Historical population
| Census | Pop. | Note | %± |
| 1930 | 173 |  | — |
| 1940 | 169 |  | −2.3% |
| 1950 | 165 |  | −2.4% |
| 1960 | 170 |  | 3.0% |
| 1970 | 253 |  | 48.8% |
| 1980 | 298 |  | 17.8% |
| 1990 | 229 |  | −23.2% |
| 2000 | 240 |  | 4.8% |
| 2010 | 222 |  | −7.5% |
| 2020 | 193 |  | −13.1% |
| 2025 (est.) | 186 | Decrease | −3.6% |
U.S. Decennial Census

==Pollard Picnic==
The Pollard Picnic is held annually on the second Saturday in July. The picnic includes various events, such as beauty contests, gospel and country singing, Bingo, a ring toss, a men's softball tournament, swings for children, a bubble gum blowing contest, and awards for oldest male, female, and visitor traveling furthest.
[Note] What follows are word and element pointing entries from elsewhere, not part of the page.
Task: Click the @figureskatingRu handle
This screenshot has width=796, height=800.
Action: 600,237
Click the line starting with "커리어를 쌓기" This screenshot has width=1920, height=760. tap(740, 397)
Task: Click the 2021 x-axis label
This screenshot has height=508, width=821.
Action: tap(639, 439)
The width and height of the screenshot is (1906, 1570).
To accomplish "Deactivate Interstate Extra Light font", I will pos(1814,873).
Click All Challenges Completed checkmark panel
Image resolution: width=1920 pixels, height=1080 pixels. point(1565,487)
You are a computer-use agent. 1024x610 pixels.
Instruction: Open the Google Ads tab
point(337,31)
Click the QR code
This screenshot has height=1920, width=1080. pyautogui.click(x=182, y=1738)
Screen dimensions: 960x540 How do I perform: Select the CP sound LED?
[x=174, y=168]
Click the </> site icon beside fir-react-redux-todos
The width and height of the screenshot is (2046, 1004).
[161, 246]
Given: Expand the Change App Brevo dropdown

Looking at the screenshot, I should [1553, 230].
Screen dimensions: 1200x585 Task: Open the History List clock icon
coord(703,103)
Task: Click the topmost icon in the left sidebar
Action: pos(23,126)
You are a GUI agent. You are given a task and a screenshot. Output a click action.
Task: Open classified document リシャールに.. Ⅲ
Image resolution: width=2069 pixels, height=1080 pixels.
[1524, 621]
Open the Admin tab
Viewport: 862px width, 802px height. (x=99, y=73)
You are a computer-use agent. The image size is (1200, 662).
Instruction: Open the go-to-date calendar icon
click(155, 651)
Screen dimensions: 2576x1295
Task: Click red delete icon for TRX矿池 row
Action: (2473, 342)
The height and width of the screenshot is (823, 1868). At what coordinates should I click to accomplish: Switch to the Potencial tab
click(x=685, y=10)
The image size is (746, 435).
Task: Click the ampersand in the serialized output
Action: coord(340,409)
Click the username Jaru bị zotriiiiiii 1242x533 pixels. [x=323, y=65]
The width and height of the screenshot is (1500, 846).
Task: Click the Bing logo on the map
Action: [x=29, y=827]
A benefit auction is also held during the day in which items donated from various businesses and individuals in the community are bid upon. Cash prizes and a handmade quilt made by ladies in the community are raffled at the end of the day's events. All proceeds from the Pollard Picnic go toward the upkeep of the New Hope Cemetery.

==Education==
It is in the Piggott School District.